== Segment start ==

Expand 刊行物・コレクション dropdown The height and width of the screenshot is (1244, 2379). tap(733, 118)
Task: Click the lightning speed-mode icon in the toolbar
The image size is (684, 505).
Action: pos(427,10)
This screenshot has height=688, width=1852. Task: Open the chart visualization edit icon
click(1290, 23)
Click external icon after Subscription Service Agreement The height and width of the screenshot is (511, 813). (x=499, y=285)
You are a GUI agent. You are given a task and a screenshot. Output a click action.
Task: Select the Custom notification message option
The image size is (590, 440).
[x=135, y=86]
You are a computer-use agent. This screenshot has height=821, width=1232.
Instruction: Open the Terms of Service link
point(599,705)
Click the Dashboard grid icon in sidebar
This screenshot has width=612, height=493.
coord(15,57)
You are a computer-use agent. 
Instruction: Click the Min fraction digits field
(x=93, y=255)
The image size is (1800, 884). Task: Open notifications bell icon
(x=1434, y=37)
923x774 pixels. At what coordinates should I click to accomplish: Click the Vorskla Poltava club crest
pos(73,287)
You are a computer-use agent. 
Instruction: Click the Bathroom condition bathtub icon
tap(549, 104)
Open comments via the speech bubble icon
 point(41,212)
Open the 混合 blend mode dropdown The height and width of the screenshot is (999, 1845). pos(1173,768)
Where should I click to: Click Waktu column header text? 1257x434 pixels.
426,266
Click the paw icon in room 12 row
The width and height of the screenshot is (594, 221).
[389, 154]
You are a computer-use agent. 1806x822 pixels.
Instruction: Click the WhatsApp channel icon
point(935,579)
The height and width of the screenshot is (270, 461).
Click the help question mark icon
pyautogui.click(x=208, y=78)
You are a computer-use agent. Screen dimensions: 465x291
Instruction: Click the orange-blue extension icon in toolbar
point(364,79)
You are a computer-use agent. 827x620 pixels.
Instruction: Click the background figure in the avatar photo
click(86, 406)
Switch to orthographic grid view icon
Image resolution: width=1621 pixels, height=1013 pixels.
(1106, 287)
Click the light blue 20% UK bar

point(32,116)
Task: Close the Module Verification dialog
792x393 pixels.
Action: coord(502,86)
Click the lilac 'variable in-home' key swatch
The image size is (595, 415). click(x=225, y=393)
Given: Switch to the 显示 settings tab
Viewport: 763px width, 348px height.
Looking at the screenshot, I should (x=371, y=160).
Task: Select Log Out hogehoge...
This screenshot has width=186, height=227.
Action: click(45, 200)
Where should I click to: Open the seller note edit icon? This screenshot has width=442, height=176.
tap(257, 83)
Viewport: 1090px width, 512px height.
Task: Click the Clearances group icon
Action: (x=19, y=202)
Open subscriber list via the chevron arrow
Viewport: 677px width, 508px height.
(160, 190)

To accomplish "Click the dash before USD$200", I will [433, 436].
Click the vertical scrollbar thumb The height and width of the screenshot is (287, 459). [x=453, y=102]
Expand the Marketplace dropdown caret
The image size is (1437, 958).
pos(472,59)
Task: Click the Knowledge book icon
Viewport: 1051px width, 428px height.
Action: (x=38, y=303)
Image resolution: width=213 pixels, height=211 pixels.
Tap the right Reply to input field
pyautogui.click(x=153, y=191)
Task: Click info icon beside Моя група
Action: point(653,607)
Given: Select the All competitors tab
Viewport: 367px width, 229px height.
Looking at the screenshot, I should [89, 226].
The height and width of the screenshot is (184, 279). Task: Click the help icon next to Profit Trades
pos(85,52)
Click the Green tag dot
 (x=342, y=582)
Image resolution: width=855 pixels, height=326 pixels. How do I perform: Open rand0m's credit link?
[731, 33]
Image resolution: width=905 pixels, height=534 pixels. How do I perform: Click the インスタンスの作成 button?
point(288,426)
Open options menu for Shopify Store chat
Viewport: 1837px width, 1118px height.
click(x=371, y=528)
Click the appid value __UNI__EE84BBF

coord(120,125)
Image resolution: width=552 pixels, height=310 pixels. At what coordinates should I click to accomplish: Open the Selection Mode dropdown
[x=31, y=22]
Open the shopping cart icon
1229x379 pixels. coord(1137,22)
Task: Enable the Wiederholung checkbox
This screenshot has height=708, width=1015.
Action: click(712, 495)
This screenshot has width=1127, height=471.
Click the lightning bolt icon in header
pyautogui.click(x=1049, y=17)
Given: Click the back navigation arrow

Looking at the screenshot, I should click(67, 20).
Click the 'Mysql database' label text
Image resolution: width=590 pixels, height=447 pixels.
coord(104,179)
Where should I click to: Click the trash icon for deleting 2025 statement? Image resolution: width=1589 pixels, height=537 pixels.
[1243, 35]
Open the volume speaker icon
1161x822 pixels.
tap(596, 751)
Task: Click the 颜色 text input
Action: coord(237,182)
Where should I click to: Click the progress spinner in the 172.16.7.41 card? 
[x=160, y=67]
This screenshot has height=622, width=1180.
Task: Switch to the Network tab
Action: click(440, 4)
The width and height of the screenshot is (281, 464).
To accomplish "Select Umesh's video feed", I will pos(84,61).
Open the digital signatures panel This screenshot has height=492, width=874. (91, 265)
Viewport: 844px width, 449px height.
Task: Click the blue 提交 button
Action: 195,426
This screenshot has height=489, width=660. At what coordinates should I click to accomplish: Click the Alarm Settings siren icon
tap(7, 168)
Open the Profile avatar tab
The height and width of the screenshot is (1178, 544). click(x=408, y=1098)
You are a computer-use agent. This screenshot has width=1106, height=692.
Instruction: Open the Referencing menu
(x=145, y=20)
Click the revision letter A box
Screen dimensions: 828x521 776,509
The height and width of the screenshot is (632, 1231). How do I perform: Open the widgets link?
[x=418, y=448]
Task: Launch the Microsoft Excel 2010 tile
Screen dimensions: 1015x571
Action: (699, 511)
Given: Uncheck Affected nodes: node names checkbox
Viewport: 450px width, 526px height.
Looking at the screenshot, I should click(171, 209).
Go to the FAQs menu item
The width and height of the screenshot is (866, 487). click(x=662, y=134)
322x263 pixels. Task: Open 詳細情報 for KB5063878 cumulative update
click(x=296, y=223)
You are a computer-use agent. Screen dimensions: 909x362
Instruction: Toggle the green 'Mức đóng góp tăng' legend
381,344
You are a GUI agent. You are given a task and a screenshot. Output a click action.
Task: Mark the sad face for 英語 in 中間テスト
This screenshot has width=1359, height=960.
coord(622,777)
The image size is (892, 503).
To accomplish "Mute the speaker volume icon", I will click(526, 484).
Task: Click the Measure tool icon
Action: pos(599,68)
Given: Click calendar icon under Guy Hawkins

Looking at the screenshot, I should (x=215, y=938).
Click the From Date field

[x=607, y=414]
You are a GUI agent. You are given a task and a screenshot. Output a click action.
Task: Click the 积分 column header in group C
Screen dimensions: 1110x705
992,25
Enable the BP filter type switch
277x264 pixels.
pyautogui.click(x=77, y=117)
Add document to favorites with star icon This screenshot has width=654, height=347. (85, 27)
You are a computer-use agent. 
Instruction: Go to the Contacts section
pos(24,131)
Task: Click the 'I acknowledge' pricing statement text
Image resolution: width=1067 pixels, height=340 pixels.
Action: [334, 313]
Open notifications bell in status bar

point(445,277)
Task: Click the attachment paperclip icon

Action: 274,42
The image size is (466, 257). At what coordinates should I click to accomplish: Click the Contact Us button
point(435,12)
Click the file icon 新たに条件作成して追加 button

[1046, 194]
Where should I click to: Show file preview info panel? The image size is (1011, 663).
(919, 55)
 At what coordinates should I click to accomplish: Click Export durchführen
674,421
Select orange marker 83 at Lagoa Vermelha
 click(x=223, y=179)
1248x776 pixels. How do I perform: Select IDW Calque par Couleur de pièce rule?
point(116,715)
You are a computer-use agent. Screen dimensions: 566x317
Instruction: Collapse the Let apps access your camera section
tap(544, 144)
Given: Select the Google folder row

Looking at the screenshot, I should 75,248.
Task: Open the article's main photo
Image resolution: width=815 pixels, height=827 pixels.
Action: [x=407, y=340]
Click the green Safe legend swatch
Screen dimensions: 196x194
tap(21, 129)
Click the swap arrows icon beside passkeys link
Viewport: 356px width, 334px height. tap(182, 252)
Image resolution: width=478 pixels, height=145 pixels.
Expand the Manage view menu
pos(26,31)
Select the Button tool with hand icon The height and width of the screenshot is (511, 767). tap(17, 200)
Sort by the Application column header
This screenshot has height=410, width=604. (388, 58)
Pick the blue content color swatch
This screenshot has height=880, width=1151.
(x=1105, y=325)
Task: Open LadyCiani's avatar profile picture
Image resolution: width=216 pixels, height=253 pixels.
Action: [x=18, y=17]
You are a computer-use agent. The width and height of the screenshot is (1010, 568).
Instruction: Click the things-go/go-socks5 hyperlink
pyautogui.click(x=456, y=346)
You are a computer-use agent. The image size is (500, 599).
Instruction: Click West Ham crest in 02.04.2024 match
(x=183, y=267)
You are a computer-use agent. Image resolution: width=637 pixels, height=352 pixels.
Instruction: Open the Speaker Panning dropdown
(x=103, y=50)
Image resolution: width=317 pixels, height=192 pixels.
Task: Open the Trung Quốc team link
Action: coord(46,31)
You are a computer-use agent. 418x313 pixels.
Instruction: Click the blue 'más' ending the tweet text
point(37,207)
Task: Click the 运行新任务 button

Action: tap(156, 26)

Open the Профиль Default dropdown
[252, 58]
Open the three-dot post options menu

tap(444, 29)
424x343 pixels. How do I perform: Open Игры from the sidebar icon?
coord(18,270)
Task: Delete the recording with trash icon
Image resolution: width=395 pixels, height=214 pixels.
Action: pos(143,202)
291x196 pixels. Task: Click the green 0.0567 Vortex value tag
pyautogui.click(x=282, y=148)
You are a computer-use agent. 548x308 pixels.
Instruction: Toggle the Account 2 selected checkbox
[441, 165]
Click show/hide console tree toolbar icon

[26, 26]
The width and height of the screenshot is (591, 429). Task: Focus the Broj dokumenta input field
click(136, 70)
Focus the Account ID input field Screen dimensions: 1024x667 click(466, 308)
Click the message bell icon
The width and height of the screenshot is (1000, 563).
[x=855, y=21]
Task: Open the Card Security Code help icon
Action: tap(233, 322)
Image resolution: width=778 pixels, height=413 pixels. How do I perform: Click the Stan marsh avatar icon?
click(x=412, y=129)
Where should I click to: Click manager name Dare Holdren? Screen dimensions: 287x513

== Segment end ==

▸ WHAT IS EXPECTED
An exact, complete copy of the lines above from the one with "You are a computer-use agent. Screen dimensions: 465x291" through the one with "Task: Click the Knowledge book icon" is the whole answer.

▸ SOLUTION TO THIS EXERCISE
You are a computer-use agent. Screen dimensions: 465x291
Instruction: Click the orange-blue extension icon in toolbar
point(364,79)
You are a computer-use agent. 827x620 pixels.
Instruction: Click the background figure in the avatar photo
click(86, 406)
Switch to orthographic grid view icon
Image resolution: width=1621 pixels, height=1013 pixels.
(1106, 287)
Click the light blue 20% UK bar

point(32,116)
Task: Close the Module Verification dialog
792x393 pixels.
Action: coord(502,86)
Click the lilac 'variable in-home' key swatch
The image size is (595, 415). click(x=225, y=393)
Given: Switch to the 显示 settings tab
Viewport: 763px width, 348px height.
Looking at the screenshot, I should (x=371, y=160).
Task: Select Log Out hogehoge...
This screenshot has width=186, height=227.
Action: click(45, 200)
Where should I click to: Open the seller note edit icon? This screenshot has width=442, height=176.
tap(257, 83)
Viewport: 1090px width, 512px height.
Task: Click the Clearances group icon
Action: (x=19, y=202)
Open subscriber list via the chevron arrow
Viewport: 677px width, 508px height.
(160, 190)

To accomplish "Click the dash before USD$200", I will [433, 436].
Click the vertical scrollbar thumb The height and width of the screenshot is (287, 459). [x=453, y=102]
Expand the Marketplace dropdown caret
The image size is (1437, 958).
pos(472,59)
Task: Click the Knowledge book icon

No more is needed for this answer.